The task:
Every entry that follows must be written out exactly, apart from its pictures.

*** Opening of Given records ***

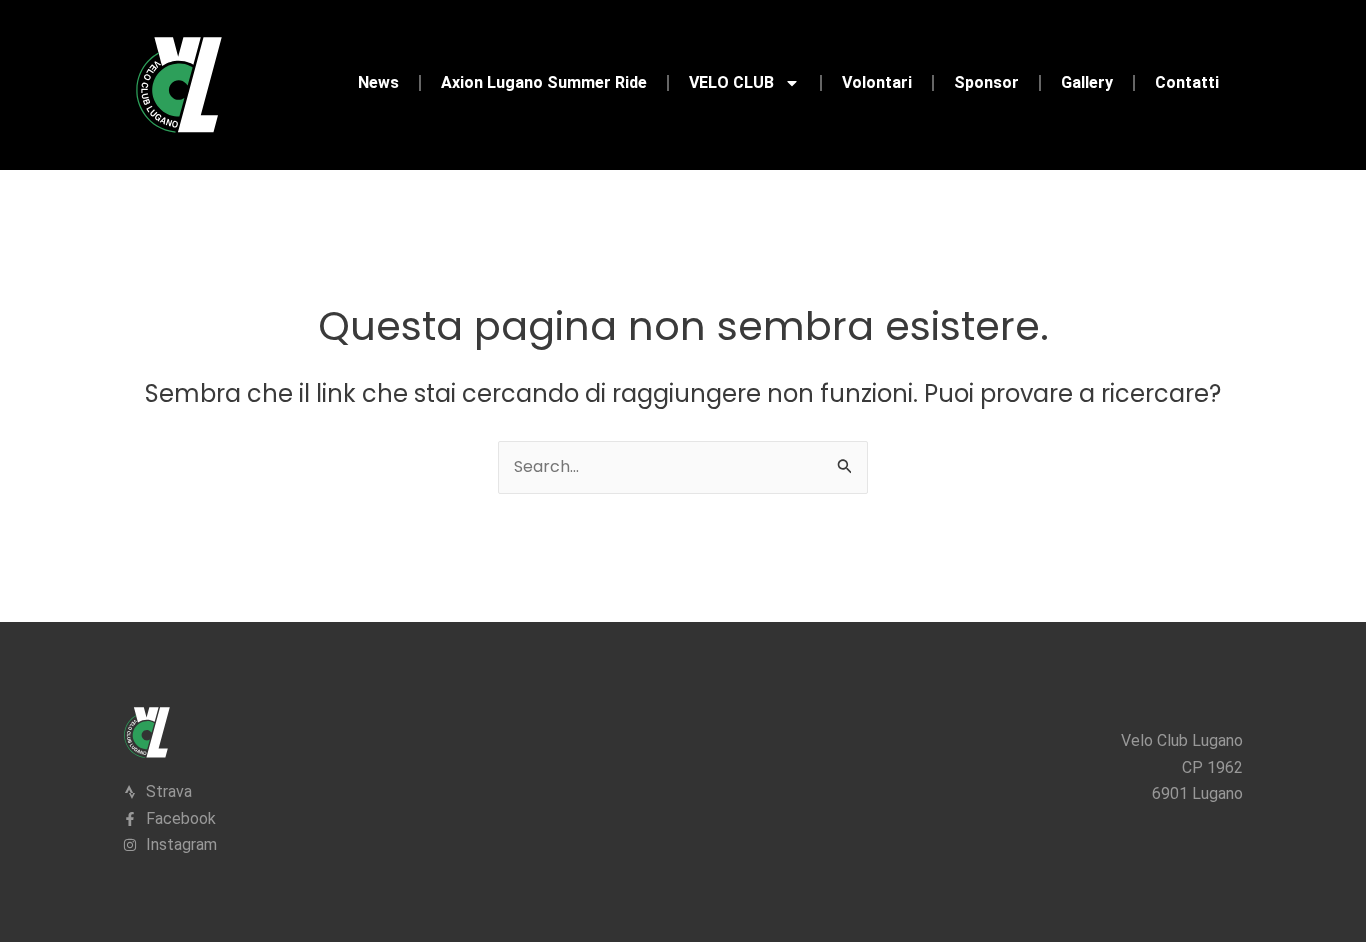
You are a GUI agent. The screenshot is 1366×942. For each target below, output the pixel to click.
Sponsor (986, 82)
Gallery (1087, 82)
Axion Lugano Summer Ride (544, 82)
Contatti (1187, 82)
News (378, 82)
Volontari (877, 82)
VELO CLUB (731, 82)
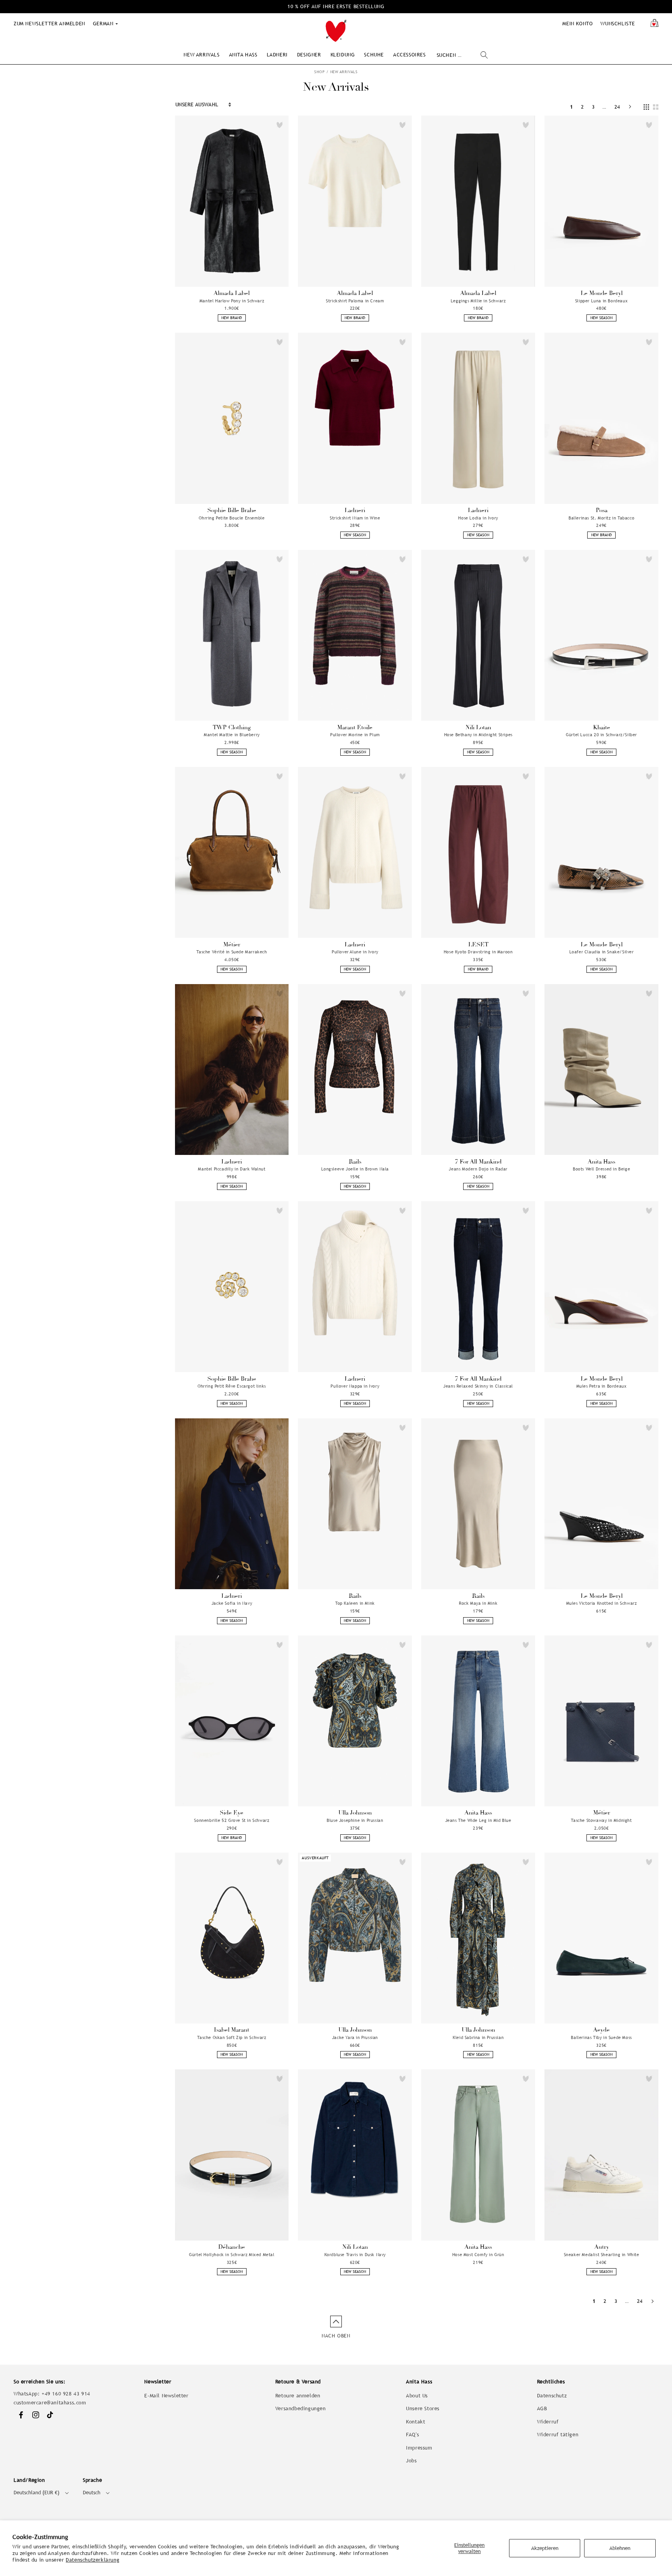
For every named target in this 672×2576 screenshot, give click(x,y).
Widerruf (548, 2422)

*** Close of Given records ***

Your response:
You are a GUI agent. The screenshot is 1366×942. For each target below, output the pixel to click.
Sponsor (986, 82)
Gallery (1087, 82)
Axion Lugano Summer Ride (544, 82)
Contatti (1187, 82)
News (378, 82)
Volontari (877, 82)
VELO CLUB (731, 82)
For every named target in this 672×2576 screenshot, give click(x,y).
Widerruf (548, 2422)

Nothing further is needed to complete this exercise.